DPO Fine-Tuning a 1.2B Model: What Worked, What Broke, What I'd Skip

I spent two weeks fine-tuning a 1.2B parameter model with DPO and LoRA. Four iterations. ~400 training samples. The model got better at style and worse at reasoning. The base model won.

Here's everything I learned.

The goal

LFM2.5-1.2B-Thinking is good at reasoning. But its <think> blocks are verbose, sometimes circular, and occasionally drift off-topic. I wanted to fine-tune it to produce tighter reasoning — more focused chains of thought that still arrive at correct answers.

Secondary goal: improving tool call format compliance. The base model sometimes outputs tool calls in slightly wrong formats. I wanted to bake the correct format into the weights instead of relying on post-processing to fix it.

The setup

Method: DPO (Direct Preference Optimization) Framework: TRL 0.27.2 + Transformers 5.1.0 + PyTorch 2.5.1 Adapter: LoRA with rank 16

{
  "r": 16,
  "lora_alpha": 32,
  "lora_dropout": 0.05,
  "target_modules": ["q_proj", "in_proj", "out_proj", "v_proj", "k_proj"]
}

Training params:

Batch size: 5
Epochs: 3
Max steps: 9
Learning rate: default TRL DPO settings

Hardware: Not on the Pi — fine-tuning ran on a GPU instance. The Pi is for inference only.

The training data

~400 DPO pairs in JSONL format. Each pair:

Chosen: The response I wanted (tight reasoning, correct format, useful output)
Rejected: The response I didn't want (verbose, circular, format violations)

Most pairs were hand-curated from real conversations with the base model. I'd run a query, get a mediocre response, then write a better version. Tedious but precise.

Categories covered:

Tool call routing (calculator, search, memory)
Multi-step reasoning (trip planning, cost estimation)
Context resolution (pronouns, references to previous conversation)
Direct questions (facts, definitions, how-tos)
Negation handling ("don't search, just tell me")

Iterations 1-3: gradual improvement

The first three iterations followed the same loop:

Train on the current sample set
Evaluate on 40 test queries
Fix bad outputs manually
Add the fixed versions to training data
Repeat

By iteration 3, the style was noticeably better:

Shorter <think> blocks
Less repetition
Cleaner transitions from reasoning to answer
More natural language (fewer bullet lists in thinking)

Tool call format compliance also improved. The model was hitting the exact JSON schema I wanted about 90% of the time, up from maybe 75% with the base.

This felt like progress.

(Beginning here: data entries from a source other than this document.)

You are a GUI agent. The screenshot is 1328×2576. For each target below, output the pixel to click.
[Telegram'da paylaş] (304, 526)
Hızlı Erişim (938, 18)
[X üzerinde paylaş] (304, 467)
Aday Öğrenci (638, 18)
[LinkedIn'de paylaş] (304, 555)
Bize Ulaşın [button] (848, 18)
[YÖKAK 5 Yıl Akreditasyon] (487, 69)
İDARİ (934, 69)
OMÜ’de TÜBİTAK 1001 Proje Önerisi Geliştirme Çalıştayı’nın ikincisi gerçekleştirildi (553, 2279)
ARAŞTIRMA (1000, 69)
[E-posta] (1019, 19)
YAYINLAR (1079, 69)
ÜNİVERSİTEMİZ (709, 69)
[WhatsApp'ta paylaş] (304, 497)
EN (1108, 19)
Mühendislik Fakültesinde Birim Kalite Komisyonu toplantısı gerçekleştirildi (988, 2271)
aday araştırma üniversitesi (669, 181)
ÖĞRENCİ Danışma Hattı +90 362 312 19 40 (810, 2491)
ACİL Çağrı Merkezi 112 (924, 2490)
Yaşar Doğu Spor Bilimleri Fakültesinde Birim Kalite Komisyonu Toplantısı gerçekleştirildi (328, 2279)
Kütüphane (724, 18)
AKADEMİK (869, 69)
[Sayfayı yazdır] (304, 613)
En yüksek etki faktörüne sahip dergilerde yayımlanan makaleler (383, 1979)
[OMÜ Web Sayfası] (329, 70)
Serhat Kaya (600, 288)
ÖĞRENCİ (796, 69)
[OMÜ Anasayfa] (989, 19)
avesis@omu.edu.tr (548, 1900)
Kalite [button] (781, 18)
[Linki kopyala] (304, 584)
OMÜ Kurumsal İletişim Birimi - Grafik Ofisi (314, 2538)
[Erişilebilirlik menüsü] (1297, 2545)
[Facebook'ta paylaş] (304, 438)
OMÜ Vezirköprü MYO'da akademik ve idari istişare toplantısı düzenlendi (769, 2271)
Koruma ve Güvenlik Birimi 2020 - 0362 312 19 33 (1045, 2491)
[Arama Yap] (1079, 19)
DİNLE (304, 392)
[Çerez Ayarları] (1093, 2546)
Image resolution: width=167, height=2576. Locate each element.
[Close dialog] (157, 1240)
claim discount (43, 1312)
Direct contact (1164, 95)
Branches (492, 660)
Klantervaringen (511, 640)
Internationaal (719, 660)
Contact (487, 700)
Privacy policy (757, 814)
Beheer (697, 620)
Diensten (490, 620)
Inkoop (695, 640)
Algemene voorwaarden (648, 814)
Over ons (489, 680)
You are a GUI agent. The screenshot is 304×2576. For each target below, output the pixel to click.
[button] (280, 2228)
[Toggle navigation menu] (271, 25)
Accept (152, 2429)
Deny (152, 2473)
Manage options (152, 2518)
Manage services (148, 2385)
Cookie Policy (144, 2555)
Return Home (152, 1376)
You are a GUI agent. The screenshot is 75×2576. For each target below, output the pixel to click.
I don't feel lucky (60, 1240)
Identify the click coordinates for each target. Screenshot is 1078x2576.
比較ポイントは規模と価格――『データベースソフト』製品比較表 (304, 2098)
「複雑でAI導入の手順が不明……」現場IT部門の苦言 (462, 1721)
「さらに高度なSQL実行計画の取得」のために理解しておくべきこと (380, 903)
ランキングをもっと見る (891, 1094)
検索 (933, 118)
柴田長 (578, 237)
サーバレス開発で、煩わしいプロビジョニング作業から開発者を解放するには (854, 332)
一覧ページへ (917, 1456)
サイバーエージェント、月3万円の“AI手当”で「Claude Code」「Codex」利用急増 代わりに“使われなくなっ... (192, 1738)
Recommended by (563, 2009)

It was.

Iteration 4: where accuracy dropped

Iteration 4 added more aggressive preference pairs — cases where the base model's reasoning was okay but not great, and I wrote tighter alternatives.

The model learned the style perfectly. <think> blocks were concise, well-structured, and read like I wrote them.

But reasoning accuracy dropped.

On my 40-query test suite:

Base model: 39/40 correct (with post-processing)
Iteration 3: 38/40 correct
Iteration 4: 34/40 correct

Six regressions. All in multi-step reasoning. The model would produce beautiful, confident reasoning chains that arrived at wrong answers. It looked smarter while being dumber.

What went wrong

DPO optimizes for preference. If your "chosen" responses are better-written but contain slightly different reasoning paths than what the model would naturally produce, you're training it to imitate your writing style at the expense of its own reasoning patterns.

At 1.2B parameters, the model doesn't have the capacity to learn new style AND maintain all its reasoning ability. Something gives. In my case, what gave was multi-step math and complex tool orchestration.

This is the alignment tax at small scale. The model gets more pleasant to interact with but loses edge-case accuracy. At 70B parameters, you probably wouldn't notice. At 1.2B, it's measurable.

Why more DPO fine-tuning doesn't mean better

There's an optimal point, and I overshot it. There's an optimal point where the model has absorbed your style preferences but hasn't had its reasoning distorted. For this model and this dataset, that point was somewhere around iteration 2-3. I overshot it.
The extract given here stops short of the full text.